First: Patty Smith, interviewed in the foyer. Her hairstyle is scandalous. She looks like an Indian. She looks like a man. And she's beautiful.
Second: Pereira, who takes the stage before the show. A shiver runs down the spine. Instead no, it's just to announce. The main baritone can't be there. A young man replaces him.
Third: forget Joan of Arc. The herring battle, the Bastard of Orleans, everything. It doesn't matter at all, Peppino didn't care about it.
Fourth: okay, Temistocle Solera's libretto was described as an offense to common sense. Here, a sense, THE SENSE, maybe, they find it.
Fifth: beginning, symphony. The symphony starts dramatically. Then it calms down. At that moment, the curtain rises. It's just a little scene, in black and white. There's Mimì dying. Or Violetta. The father, sitting next to her, weeping. Whether it's Annina or Musetta rushing to her aid, who knows. You stay like that.

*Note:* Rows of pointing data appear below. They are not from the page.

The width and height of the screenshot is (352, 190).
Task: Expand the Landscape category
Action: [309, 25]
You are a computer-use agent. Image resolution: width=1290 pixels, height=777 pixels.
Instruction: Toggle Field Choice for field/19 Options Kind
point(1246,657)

The curtain drops again, the symphony returns to drama. Was it a coming soon? You know those things, at the cinema, from a long time ago? No. It was the idea.

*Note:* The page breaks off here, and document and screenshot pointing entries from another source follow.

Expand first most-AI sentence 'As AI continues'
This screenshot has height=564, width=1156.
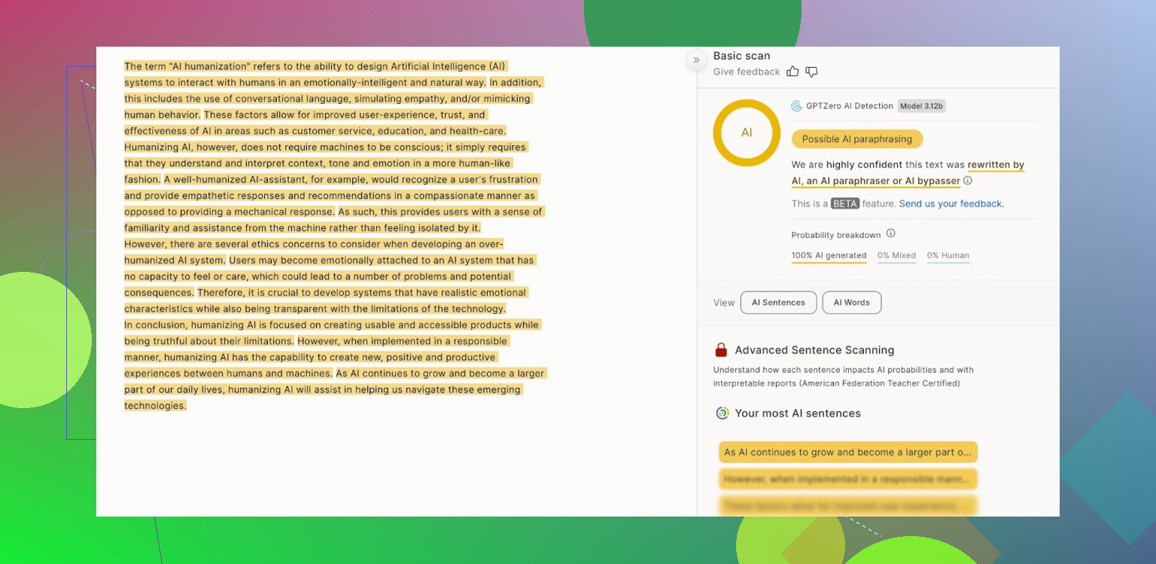[x=847, y=453]
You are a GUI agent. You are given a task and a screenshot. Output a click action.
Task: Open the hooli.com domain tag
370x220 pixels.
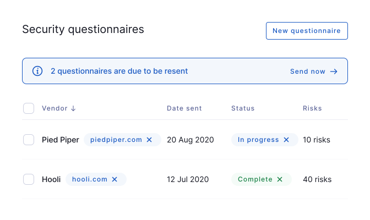click(x=90, y=179)
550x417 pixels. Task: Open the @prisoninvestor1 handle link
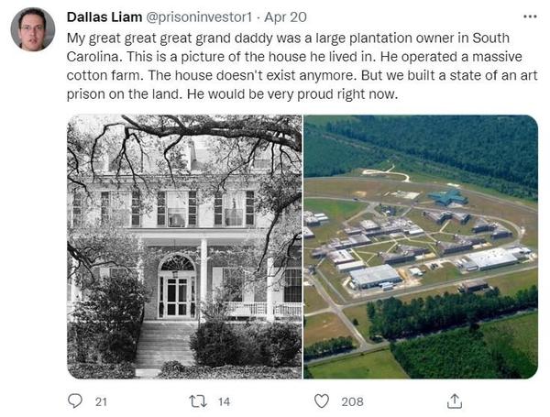pyautogui.click(x=199, y=17)
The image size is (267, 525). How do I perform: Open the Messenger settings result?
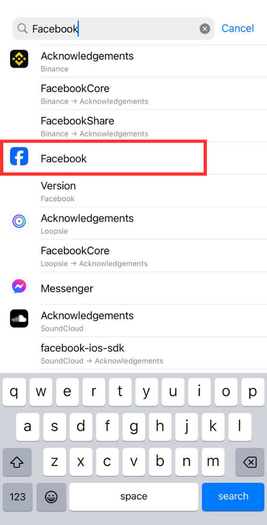point(134,288)
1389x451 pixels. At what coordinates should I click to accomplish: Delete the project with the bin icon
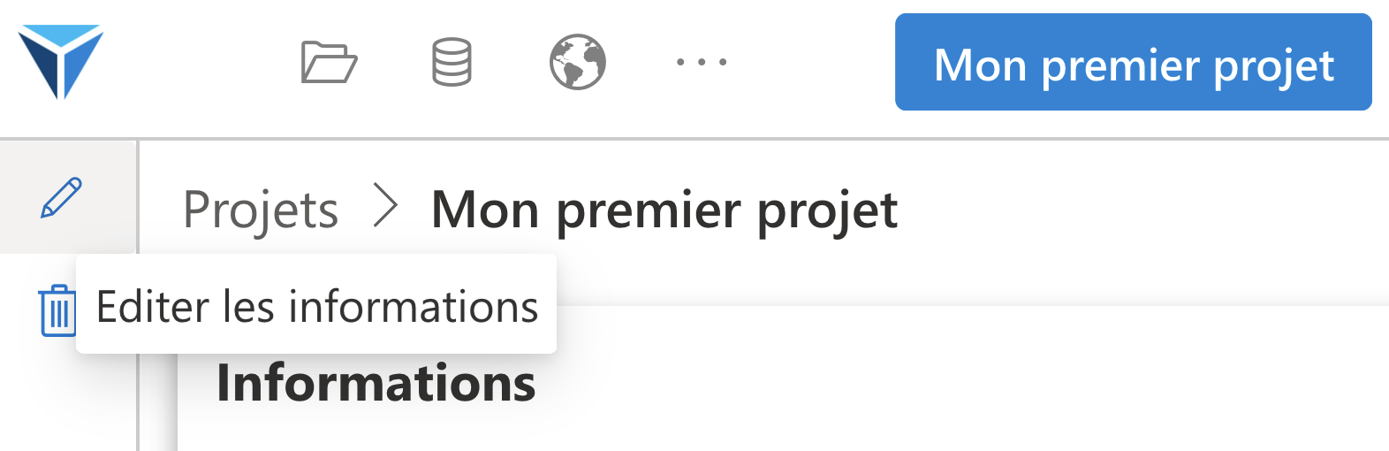(57, 310)
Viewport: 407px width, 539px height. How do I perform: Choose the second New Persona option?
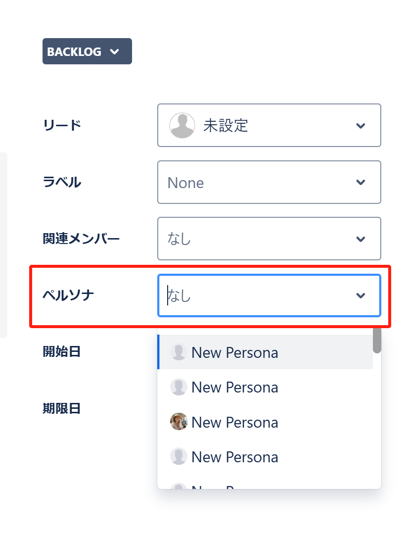234,387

Sixth: alright, at certain moments it resembles the Salzburg Traviata of 2005. When Netrebko was really something to look at. But it makes sense.

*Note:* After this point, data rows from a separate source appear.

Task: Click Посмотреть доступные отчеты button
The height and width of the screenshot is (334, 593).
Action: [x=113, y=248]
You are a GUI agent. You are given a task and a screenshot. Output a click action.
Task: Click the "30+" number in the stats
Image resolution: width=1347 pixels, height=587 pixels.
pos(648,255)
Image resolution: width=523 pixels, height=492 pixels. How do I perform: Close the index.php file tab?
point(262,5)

Seventh: okay, the baritone arriving on stage, replacing the sick one, also has a nice voice. But he's missing that thing that a Verdian baritone must have: authority. It must be that when he sings, he sings and you think he has said the thing that must be said.
Eighth: what to say about that little waltz? There are some rather frightening little devils that enter the scene and sing to her that she's beautiful, she's young. With a little waltz. Cute and whistleable. Which made the contemporaries quite angry. But, come on, a waltz? A waltz that Peppino will return to. He will slow it down. And it will become the leitmotif of Traviata.
Ninth: the shadow of the father. He may not have the voice, but the set design provides. A massive shadow dominates the scene.
Tenth: the furniture. A chair, an armchair, a bed. You see them in the first scene, Joan is in bed, it's an 1800s room. It's Mimì's as she dies, or Violetta's. The beginning of the story. But those pieces of furniture remain on stage. And they also flip over. And remain overturned. Until the end. Whatever the scene, whether they talk about a battle, a coronation, anything at all.
Eleventh: the news that Joan returns to battle. Absolute marvel. The father, who betrayed her, jealous of this entirely golden and very weak king, understood. She told him, I only loved for a moment. And he understands. And so she returns to battle. But not really. She is on the bed, the father holds her hand. And they recount the feats. And even her death. That she, Joan, watches them. Watches her father. Watches this entirely golden and very weak king. Who without her is nothing. Watches this father, who despairs for not having understood.
Twelfth: Anna Netrebko. Who was certainly a thousand times more beautiful ten years ago. But who sings like never before. And it's the second time she makes me fall in love. At the third, I'll marry her.
Thirteenth: the direction. That dares and finds a way. To explain a story. Of a young boy from the Po Valley, who began to understand how much mystery, and power, and life, were inside a woman's body. And then he takes a story, that is History, and changes it, and transforms it. None of it is true, not the battles, not the coronations, not this entirely golden king, not even the stake. The only truth is that there is a girl. What she has inside, no one knows. You can't know. You can imagine. Approach it, try to understand, remain dazzled. With patience, attention, respect. And love, too, for a Joan who is almost Violetta. It's all here. And it's tearful. Yes.